> **Source passage**

=====

The American Church papers announce that there is in the Sandwich Islands a strong desire for the permanent establishment of the Church under a Bishop, as the services held by the United States Naval Chaplains are very attractive, and would probably, if continuous, secure the adherence of the king and his nobles, who are disgusted with the tyranny of Congregationalism. This Mission would form a connecting link between China and Bishop Selwyn's operations among the South Sea Islands.
Here then is room for the immediate appointment of nine Bishops.
II. But the assistance of the Scottish Church need not end here. It might be given to English possessions where a Bishop is already at work, and lost, so to speak, amidst the vast field of his operations. I disclaim the slightest desire to interfere with the jurisdiction of the Anglican Bishop, nay, I propose that the new Bishop or Bishops should be appointed at his request, and should in civil and ecclesiastical status be subordinate to him, and perform the duties at present devolving on Archdeacons, with the addition of episcopal powers, assisting him to confirm, consecrate churches, and found Missions, but disclaiming any authority except what might be delegated by him, and referring every disputed point to his adjudication.' I do not presume to say (writing cursorily) how this could be settled, but assuredly there can be no insurmountable difficulty in arranging the matter, when the object is the same, viz. the salvation of souls.
The admirable Bishop of Toronto, whom I am proud to acknowledge as a countryman, has issued an appeal, in which he prays for some help in a country as large as Great Britain, and where the Church of England is starting into vigorous life in the bosom of the primeval forests. He wishes Sees to be fixed at Kingston, Woodstock, and St. Mary's, on Lake Superior. But, even supposing that the Colonial Bishops' Fund could find an endowment for Kingston, there is no reason to think that for many years the others can be constituted except in the way I propose.

=====

> **Dataset content**

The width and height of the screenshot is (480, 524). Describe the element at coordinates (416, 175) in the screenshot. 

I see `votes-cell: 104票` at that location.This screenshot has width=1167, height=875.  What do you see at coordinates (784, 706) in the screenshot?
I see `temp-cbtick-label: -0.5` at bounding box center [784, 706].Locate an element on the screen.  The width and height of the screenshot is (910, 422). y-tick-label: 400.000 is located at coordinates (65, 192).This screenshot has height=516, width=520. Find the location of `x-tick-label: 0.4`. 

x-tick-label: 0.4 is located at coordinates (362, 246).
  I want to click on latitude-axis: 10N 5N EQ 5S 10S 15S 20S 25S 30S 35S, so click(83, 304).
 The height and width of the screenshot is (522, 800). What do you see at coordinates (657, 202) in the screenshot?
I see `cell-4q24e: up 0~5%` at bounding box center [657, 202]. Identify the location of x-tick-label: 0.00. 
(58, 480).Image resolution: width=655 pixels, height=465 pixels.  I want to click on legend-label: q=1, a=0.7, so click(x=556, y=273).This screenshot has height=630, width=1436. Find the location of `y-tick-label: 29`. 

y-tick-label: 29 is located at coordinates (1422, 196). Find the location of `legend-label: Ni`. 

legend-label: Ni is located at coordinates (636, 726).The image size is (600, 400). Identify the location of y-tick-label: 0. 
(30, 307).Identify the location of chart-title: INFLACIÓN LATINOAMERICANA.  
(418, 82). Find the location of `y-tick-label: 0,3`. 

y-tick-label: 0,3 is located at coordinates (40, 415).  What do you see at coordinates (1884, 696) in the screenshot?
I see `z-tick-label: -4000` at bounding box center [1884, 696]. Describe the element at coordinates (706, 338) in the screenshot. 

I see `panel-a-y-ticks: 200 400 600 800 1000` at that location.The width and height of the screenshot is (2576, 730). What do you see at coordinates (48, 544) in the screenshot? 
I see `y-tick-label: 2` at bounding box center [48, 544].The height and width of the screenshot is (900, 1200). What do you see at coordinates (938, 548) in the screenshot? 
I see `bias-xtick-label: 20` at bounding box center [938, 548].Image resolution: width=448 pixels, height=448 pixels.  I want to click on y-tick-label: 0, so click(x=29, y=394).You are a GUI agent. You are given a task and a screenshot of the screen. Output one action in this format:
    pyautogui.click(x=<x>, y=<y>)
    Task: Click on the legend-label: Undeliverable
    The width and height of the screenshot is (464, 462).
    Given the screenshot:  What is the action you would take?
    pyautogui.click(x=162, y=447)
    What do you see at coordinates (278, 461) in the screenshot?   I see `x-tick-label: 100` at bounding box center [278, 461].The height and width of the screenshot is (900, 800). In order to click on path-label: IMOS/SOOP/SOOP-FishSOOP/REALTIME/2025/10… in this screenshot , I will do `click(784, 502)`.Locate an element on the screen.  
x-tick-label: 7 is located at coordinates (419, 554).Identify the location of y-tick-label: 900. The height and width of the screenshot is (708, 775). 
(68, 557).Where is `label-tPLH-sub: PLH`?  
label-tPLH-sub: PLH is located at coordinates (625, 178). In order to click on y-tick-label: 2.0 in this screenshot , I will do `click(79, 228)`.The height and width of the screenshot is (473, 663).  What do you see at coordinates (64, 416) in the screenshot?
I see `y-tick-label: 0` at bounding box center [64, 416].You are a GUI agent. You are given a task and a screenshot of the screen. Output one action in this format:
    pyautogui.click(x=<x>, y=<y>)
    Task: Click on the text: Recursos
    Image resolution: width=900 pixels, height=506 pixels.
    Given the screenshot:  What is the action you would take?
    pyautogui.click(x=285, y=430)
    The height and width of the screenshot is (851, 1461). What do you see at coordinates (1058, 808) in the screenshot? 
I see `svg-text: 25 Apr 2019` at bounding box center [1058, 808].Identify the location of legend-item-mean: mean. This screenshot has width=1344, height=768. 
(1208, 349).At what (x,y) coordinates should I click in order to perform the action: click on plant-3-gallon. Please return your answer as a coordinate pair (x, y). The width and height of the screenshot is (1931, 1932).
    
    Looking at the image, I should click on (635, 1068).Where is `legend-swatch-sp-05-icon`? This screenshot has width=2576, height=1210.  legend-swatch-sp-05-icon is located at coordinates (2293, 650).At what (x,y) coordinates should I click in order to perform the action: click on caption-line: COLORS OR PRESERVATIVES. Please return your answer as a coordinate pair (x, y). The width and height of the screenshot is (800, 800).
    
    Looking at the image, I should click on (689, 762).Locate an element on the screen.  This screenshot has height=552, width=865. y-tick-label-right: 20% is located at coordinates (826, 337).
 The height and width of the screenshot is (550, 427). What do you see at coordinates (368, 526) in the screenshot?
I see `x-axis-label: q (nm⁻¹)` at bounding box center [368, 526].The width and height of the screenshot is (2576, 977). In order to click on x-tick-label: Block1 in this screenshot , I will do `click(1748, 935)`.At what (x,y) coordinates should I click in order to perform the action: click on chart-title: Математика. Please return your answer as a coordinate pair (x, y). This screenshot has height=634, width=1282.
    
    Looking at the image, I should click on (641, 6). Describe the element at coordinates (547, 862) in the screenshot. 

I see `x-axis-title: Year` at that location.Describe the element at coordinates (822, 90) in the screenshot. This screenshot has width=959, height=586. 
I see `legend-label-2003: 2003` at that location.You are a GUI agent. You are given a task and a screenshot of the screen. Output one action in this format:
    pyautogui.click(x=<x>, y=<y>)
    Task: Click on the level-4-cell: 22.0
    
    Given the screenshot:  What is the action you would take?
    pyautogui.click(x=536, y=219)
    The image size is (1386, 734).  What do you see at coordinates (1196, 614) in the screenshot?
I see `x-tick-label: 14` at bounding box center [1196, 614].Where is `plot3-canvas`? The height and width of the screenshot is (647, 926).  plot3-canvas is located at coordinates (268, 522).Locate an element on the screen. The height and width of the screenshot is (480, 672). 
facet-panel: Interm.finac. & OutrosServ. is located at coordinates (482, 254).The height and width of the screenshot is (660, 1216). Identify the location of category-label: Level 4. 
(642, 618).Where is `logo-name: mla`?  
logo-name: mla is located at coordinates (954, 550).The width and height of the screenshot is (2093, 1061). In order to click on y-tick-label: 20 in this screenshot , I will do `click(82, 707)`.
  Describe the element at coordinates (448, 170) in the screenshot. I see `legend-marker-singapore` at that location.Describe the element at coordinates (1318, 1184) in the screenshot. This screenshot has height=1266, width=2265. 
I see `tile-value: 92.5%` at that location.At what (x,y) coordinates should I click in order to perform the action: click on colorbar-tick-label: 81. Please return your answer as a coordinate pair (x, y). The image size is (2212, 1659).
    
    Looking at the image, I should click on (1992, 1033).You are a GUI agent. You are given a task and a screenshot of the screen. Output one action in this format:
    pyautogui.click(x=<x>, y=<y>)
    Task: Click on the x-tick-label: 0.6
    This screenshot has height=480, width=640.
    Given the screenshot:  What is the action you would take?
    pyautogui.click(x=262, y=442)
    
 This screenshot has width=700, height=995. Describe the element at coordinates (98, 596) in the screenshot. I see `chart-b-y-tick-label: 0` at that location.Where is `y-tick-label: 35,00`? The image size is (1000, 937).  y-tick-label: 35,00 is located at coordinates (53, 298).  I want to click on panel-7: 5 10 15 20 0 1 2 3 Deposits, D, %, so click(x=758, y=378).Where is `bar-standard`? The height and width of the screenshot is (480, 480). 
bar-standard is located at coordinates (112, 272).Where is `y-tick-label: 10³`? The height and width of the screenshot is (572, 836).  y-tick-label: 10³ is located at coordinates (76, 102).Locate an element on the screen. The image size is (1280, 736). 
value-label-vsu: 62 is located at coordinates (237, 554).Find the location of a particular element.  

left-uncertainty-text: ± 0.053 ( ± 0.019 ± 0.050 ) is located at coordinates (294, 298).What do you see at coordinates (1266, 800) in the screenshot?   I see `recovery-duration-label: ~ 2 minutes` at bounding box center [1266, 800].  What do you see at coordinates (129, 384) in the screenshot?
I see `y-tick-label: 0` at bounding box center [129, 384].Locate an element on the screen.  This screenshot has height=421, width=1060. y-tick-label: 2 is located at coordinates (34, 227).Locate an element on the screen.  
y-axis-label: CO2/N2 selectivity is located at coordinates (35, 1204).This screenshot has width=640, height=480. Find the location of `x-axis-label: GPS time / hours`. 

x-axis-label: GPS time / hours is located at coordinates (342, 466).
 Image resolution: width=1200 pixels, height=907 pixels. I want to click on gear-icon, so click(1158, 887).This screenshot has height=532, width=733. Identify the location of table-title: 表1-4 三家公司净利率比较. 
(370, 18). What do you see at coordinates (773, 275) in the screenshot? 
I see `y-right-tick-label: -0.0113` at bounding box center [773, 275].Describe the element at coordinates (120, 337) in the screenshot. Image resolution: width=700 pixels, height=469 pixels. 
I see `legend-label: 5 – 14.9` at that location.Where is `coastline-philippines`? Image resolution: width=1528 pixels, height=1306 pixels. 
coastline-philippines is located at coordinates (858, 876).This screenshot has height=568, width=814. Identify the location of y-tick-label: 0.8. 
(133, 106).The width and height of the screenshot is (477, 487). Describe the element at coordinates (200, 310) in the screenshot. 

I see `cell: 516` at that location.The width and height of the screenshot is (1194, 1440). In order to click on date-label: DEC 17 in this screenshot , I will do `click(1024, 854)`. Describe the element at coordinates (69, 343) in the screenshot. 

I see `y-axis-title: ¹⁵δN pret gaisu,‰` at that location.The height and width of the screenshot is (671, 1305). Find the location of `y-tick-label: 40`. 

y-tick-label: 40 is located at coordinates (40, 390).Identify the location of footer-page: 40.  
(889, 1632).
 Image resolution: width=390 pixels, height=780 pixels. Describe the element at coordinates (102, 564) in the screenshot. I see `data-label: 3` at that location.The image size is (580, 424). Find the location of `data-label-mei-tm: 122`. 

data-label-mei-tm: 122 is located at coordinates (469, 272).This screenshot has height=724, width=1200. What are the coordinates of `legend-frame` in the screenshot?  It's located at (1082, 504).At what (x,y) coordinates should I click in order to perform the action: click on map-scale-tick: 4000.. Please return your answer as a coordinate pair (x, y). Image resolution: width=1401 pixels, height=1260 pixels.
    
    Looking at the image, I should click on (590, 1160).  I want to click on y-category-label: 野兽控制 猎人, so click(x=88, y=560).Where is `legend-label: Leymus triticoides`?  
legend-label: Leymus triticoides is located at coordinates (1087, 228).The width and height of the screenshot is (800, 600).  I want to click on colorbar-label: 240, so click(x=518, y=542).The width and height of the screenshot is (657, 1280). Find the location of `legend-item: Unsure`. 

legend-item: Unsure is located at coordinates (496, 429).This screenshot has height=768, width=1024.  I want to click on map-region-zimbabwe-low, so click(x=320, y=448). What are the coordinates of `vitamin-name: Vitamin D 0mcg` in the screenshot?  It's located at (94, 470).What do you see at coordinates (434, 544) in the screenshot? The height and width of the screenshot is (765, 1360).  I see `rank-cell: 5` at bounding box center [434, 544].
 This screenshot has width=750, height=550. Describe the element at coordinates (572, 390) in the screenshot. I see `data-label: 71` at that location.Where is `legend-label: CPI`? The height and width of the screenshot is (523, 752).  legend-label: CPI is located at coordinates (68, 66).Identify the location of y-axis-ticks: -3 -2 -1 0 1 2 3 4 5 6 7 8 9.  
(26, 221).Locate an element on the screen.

=====

> **Check your understanding**
1. In the passage on colonial bishops, where does the Bishop of Toronto want Sees to be fixed?
2. Set down, word for word, the part of the passage on colonial bishops that opens with the words containing "The admirable Bishop" and closes with "way I propose.".

> **Results in order**
1. At Kingston, Woodstock, and St. Mary's, on Lake Superior.

2.
The admirable Bishop of Toronto, whom I am proud to acknowledge as a countryman, has issued an appeal, in which he prays for some help in a country as large as Great Britain, and where the Church of England is starting into vigorous life in the bosom of the primeval forests. He wishes Sees to be fixed at Kingston, Woodstock, and St. Mary's, on Lake Superior. But, even supposing that the Colonial Bishops' Fund could find an endowment for Kingston, there is no reason to think that for many years the others can be constituted except in the way I propose.